◆ **YOUR ASSIGNMENT**: Emit an exact copy of the lines running from the start of the records to the line containing "Confirm Password (83, 1031)", both included.
======== ENTRIES SHOWN
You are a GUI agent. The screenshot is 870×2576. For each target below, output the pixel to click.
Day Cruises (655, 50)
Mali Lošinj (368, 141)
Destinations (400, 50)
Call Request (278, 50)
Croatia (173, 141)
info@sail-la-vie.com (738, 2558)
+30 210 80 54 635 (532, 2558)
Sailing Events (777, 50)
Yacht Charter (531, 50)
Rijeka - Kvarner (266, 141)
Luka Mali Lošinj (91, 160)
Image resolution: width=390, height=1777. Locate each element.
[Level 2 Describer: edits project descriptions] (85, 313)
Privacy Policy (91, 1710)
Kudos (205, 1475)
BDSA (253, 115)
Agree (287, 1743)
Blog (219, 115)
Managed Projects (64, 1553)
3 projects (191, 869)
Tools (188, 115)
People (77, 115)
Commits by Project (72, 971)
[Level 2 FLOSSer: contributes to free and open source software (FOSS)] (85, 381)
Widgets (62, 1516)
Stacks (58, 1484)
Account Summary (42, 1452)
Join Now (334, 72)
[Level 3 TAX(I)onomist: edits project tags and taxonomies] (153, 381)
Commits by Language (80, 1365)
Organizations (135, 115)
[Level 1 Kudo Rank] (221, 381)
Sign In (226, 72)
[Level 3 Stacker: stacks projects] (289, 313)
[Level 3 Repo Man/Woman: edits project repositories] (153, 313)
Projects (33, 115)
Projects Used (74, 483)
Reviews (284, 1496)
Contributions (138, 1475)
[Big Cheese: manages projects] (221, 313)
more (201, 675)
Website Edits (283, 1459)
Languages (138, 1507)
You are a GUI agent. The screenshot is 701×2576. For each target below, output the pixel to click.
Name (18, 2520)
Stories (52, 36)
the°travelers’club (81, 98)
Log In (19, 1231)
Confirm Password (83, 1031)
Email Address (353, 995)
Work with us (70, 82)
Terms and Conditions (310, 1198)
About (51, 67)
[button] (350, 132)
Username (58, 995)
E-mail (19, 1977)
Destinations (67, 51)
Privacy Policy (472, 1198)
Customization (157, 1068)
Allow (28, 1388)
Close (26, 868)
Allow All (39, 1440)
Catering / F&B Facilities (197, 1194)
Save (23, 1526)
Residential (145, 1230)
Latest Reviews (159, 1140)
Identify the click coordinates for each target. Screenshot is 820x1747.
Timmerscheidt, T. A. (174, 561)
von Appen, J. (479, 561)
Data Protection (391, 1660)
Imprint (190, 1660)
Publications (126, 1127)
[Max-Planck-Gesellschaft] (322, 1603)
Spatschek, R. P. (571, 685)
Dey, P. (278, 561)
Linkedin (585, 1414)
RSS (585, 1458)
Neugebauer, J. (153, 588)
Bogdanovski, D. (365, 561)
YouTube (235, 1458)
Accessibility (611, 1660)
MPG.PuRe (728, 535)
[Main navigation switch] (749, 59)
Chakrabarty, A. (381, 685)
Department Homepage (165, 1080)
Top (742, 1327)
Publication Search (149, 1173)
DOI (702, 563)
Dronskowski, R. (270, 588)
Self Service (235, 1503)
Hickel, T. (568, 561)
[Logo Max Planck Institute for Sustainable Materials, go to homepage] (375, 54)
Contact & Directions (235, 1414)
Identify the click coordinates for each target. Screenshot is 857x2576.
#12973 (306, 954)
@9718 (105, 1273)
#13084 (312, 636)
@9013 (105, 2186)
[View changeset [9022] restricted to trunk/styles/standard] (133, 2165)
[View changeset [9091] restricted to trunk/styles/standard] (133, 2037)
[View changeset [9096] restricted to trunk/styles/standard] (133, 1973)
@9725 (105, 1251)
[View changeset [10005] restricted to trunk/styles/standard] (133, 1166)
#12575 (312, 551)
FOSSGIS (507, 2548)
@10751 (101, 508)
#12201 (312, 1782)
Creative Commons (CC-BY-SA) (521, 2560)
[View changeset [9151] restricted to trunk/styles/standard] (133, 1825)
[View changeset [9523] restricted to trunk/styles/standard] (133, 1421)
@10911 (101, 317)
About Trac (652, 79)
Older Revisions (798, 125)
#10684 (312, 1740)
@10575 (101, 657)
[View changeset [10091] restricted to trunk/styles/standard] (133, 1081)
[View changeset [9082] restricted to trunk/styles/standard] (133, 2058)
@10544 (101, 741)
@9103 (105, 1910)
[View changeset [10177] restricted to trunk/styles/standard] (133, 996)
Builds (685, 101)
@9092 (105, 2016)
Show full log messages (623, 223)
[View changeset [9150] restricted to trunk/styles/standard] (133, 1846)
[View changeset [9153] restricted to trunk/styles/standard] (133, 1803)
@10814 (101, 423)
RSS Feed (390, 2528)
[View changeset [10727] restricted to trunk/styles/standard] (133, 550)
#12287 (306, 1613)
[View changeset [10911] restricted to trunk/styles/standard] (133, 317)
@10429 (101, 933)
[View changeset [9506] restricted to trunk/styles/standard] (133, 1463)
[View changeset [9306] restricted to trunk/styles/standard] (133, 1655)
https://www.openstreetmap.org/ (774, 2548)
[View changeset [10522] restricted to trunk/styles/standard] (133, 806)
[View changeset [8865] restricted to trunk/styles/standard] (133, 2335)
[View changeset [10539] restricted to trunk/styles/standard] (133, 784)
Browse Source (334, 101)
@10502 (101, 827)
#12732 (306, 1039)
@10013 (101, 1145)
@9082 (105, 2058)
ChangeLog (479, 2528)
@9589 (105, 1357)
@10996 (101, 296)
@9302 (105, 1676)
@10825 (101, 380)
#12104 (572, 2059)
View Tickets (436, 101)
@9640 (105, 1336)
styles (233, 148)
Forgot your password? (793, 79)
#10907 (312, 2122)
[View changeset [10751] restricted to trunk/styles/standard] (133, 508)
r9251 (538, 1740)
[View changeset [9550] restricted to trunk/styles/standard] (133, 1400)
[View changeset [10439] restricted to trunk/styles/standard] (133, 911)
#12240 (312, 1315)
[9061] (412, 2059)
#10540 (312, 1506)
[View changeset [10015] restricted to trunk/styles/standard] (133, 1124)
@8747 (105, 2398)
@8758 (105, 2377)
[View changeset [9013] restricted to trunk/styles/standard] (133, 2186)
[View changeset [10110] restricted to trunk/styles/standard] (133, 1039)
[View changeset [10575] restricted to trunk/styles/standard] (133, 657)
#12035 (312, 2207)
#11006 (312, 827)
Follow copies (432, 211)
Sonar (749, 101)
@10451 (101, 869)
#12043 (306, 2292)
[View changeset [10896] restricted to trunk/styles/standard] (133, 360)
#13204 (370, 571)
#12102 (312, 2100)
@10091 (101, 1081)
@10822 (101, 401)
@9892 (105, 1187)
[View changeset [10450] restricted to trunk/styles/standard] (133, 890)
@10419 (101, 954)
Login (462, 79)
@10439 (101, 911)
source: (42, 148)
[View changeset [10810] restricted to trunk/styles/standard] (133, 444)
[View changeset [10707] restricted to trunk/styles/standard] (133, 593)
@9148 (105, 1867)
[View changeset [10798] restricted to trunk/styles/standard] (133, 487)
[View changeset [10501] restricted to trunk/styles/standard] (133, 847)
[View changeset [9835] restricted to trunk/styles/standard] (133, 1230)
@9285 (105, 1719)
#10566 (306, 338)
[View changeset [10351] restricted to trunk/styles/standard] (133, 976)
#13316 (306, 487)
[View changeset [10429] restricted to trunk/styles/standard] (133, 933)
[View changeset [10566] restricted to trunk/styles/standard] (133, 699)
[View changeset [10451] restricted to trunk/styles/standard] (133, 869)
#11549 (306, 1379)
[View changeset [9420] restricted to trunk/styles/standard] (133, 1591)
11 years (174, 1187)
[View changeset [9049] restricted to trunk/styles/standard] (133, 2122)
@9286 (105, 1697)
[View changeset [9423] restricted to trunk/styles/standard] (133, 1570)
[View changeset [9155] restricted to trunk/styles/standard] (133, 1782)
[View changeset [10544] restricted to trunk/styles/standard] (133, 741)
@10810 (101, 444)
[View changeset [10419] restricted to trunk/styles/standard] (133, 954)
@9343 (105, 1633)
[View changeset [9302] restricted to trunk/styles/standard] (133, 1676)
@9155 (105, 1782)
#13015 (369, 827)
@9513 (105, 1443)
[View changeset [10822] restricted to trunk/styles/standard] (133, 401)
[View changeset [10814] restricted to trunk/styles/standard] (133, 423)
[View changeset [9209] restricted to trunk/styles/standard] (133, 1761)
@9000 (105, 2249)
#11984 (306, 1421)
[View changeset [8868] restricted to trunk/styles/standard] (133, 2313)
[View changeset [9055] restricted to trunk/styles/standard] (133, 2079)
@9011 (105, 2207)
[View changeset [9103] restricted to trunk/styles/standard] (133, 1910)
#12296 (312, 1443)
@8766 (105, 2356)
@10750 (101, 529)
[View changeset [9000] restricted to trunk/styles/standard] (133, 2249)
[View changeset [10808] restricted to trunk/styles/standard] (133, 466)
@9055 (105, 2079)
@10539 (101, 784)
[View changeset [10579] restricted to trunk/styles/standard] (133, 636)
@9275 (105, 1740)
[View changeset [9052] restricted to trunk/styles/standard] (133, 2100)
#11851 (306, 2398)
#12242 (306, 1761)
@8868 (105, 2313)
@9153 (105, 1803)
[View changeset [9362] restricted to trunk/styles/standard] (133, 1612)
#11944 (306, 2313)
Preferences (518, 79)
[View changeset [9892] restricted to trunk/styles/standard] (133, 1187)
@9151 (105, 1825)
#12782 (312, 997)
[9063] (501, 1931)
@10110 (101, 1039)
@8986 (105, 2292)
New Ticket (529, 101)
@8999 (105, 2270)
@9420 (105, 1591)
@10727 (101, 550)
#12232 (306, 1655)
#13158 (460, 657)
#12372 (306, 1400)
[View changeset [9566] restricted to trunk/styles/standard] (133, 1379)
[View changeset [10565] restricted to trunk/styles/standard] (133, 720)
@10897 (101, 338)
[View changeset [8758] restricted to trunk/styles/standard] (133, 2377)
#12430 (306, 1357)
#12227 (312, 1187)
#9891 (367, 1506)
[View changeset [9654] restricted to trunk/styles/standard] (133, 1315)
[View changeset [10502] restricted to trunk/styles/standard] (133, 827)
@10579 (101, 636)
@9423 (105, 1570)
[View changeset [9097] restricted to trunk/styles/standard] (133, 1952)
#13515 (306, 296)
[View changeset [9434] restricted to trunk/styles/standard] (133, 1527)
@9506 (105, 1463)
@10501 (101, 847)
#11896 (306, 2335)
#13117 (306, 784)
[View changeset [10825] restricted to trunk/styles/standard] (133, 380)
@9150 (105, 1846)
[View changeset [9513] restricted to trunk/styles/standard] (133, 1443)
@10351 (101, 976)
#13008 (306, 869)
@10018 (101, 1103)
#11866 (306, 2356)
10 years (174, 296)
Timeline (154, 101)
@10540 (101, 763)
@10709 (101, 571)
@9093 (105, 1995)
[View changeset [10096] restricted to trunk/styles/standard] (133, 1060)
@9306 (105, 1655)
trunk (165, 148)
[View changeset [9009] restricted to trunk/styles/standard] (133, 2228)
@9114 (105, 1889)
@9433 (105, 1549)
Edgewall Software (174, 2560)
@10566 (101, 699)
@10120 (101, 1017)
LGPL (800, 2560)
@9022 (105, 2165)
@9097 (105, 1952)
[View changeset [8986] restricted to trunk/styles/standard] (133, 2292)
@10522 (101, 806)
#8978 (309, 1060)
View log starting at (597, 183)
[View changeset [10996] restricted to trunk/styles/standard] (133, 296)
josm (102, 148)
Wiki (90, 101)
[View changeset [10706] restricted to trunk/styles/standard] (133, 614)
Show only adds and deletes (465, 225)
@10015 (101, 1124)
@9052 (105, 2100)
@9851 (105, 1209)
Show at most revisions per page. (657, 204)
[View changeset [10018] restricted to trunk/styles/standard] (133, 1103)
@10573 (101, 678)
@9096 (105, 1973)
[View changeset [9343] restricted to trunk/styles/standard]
================
◆ **EXPECTED ANSWER**:
You are a GUI agent. The screenshot is 870×2576. For each target below, output the pixel to click.
Day Cruises (655, 50)
Mali Lošinj (368, 141)
Destinations (400, 50)
Call Request (278, 50)
Croatia (173, 141)
info@sail-la-vie.com (738, 2558)
+30 210 80 54 635 (532, 2558)
Sailing Events (777, 50)
Yacht Charter (531, 50)
Rijeka - Kvarner (266, 141)
Luka Mali Lošinj (91, 160)
Image resolution: width=390, height=1777. Locate each element.
[Level 2 Describer: edits project descriptions] (85, 313)
Privacy Policy (91, 1710)
Kudos (205, 1475)
BDSA (253, 115)
Agree (287, 1743)
Blog (219, 115)
Managed Projects (64, 1553)
3 projects (191, 869)
Tools (188, 115)
People (77, 115)
Commits by Project (72, 971)
[Level 2 FLOSSer: contributes to free and open source software (FOSS)] (85, 381)
Widgets (62, 1516)
Stacks (58, 1484)
Account Summary (42, 1452)
Join Now (334, 72)
[Level 3 TAX(I)onomist: edits project tags and taxonomies] (153, 381)
Commits by Language (80, 1365)
Organizations (135, 115)
[Level 1 Kudo Rank] (221, 381)
Sign In (226, 72)
[Level 3 Stacker: stacks projects] (289, 313)
[Level 3 Repo Man/Woman: edits project repositories] (153, 313)
Projects (33, 115)
Projects Used (74, 483)
Reviews (284, 1496)
Contributions (138, 1475)
[Big Cheese: manages projects] (221, 313)
more (201, 675)
Website Edits (283, 1459)
Languages (138, 1507)
You are a GUI agent. The screenshot is 701×2576. For each target below, output the pixel to click.
Name (18, 2520)
Stories (52, 36)
the°travelers’club (81, 98)
Log In (19, 1231)
Confirm Password (83, 1031)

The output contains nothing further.